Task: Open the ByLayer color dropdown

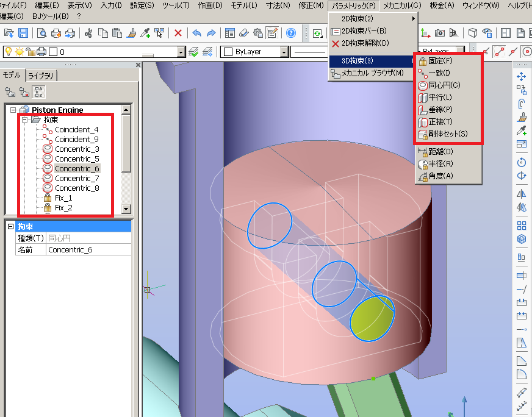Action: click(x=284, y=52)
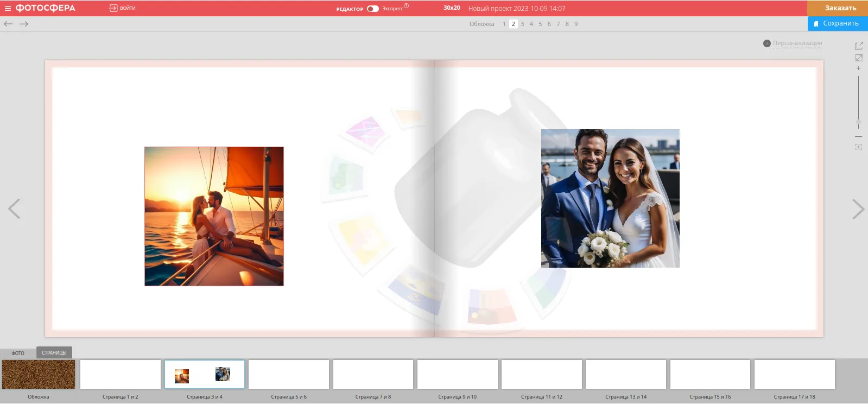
::::
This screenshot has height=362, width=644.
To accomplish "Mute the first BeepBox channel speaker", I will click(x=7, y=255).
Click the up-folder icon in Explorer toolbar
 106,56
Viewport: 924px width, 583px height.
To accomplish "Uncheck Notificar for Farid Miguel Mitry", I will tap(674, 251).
::::
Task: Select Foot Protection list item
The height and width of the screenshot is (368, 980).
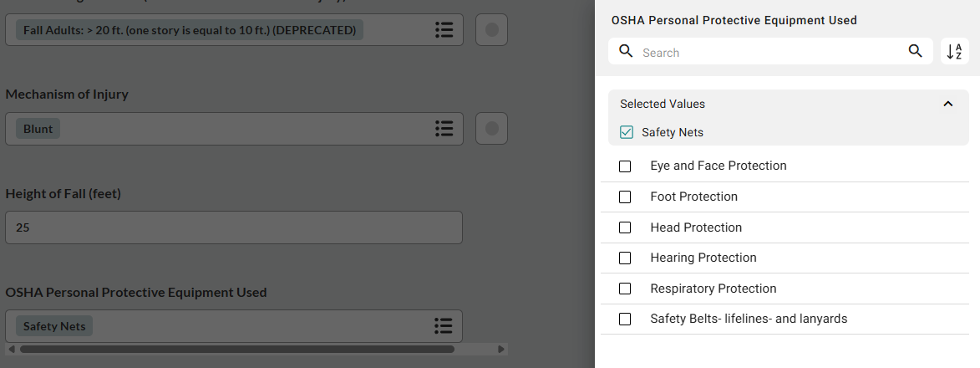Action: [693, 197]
::::
TASK TO CARRY OUT
Which lines in the listing have the string "will"? Pick them out and copy them.

SOLVED PROBLEM
To accomplish "Mute the first BeepBox channel speaker", I will click(x=7, y=255).
To accomplish "Uncheck Notificar for Farid Miguel Mitry", I will tap(674, 251).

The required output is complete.